*** Input for this task Section Begins ***

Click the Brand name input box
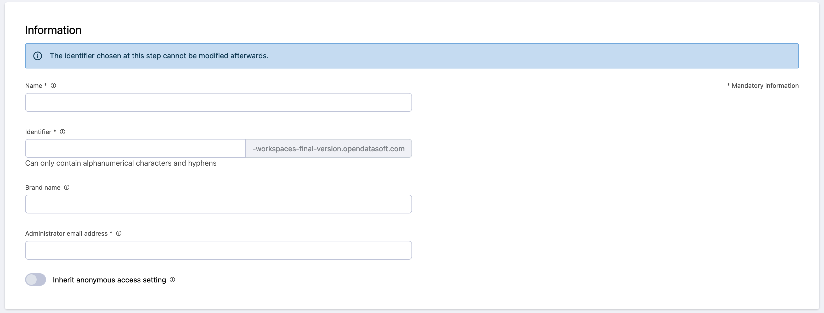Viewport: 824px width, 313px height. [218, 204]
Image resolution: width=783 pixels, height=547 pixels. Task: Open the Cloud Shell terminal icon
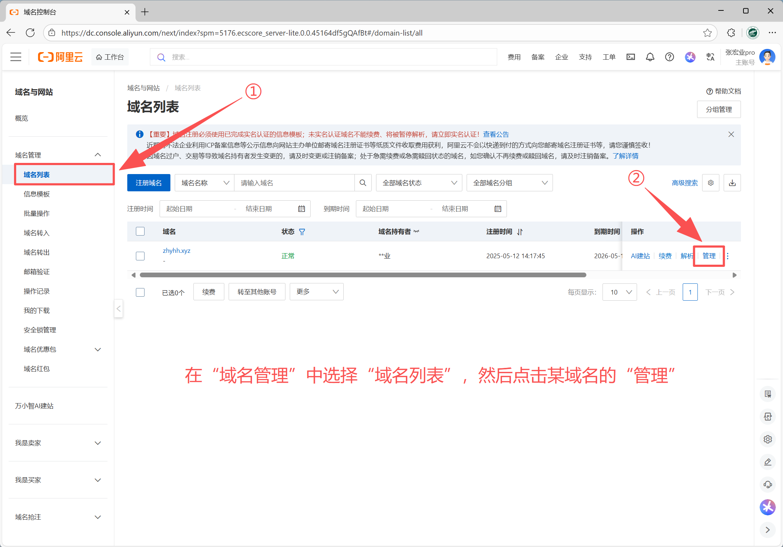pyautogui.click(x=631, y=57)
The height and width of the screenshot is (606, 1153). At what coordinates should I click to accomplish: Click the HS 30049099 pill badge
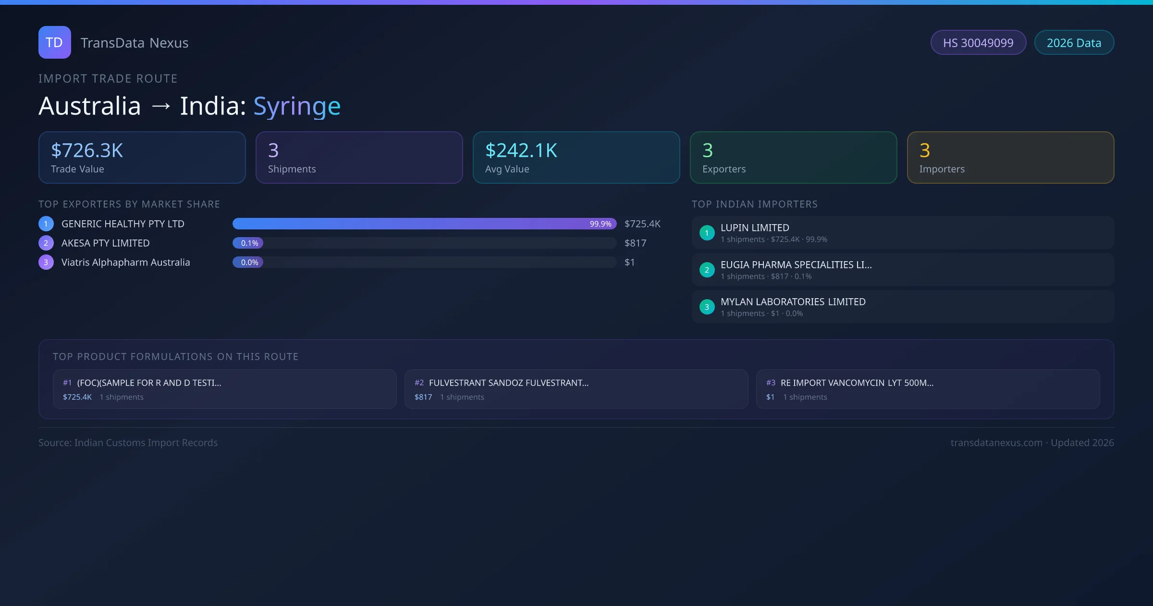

*** Input for this task Section Ends ***

Task statement: The answer is a faithful copy of the records above, with the pictures removed.

Your solution:
Click the Brand name input box
Viewport: 824px width, 313px height. [218, 204]
Image resolution: width=783 pixels, height=547 pixels. Task: Open the Cloud Shell terminal icon
pyautogui.click(x=631, y=57)
The height and width of the screenshot is (606, 1153). At what coordinates should I click to accomplish: Click the HS 30049099 pill badge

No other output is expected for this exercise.